§ **PAGE**:
Most of the experts say “yes.” Industry leaders and farmers were certainly talking about this possibility at last month’s Mid-South Farm & Gin Show in Memphis, Tenn. The talk continues even now as producers in many regions are just weeks away from final planting decisions.

Nobody is saying that the additional cotton acres will drastically cut into corn and soybean acreage, but any increases in cotton will be welcomed in many circles.

By late March, cotton prices had inched into the 87-cent range. Most marketing analysts say that price level should be enough to increase cotton acres. But others say the price levels need to move into the 90- to 95-cent range for large acreage switches.

“Anytime we can see an increase in cotton acres it is a plus,” says Darrin Dodds, Mississippi Extension cotton specialist. “I have talked to some local dealers in our state, and they say they are seeing some cotton acres coming back because of the price increase.”

Agreement With NCC Report

Dodds agrees with the National Cotton Council’s planting intentions report issued in February. That report projected 199,000 planted acres for Mississippi in 2013. He says it’s relatively easy to understand the potential acreage shifts.

When a producer can receive an attractive rebate from a gin ($50 per bale) and then couple it with 86- or 87-cent cotton, “at least it puts it into your thought process,” says Dodds.

Although cotton acreage reductions are projected for all regions of the Belt, the most significant dropoff is predicted for the Mid-South. While it might seem difficult for an outsider to understand, Dodds says this decrease in cotton acreage is due to the region’s flexibility in what it plants.

In the Mid-South, there is more access to irrigation, and producers know how to take advantage of market prices by switching acres among cotton, corn and soybeans.

Dodds doesn’t claim to be an economist, but he says the feedback he is receiving from some producers is that it will take a price between 95 cents and a dollar for producers to become significantly committed to cotton.

“The 86- to 90-cent range is enough to keep a few more acres,” he says. “To really have an impact, I am hearing that we need to get between 95 cents and a dollar.”

However, other factors must be weighed in the final equation, according to Dodds. Better cotton prices and attractive gin rebates are positive signals for planting more cotton. But, as he points out, additional scenarios affect the cost of planting cotton.

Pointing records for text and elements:
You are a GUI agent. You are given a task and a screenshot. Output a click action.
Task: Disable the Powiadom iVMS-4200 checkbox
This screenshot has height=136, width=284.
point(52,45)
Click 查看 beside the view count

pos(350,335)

§ **WHAT IS REQUIRED**: Decide whether each statement agrees with the cotton acreage text, answering yes or no and quoting the deciding words of the text: (a) The National Cotton Council's February report projected 199,000 planted cotton acres for Mississippi in 2013. (b) The gin rebate Dodds mentions is $50 per bale. (c) The sharpest projected drop in cotton acreage is in the Southwest.

§ **RESULT BELOW**:
(a) Yes: "That report projected 199,000 planted acres for Mississippi in 2013."
(b) Yes: "an attractive rebate from a gin ($50 per bale)"
(c) No: "the most significant dropoff is predicted for the Mid-South."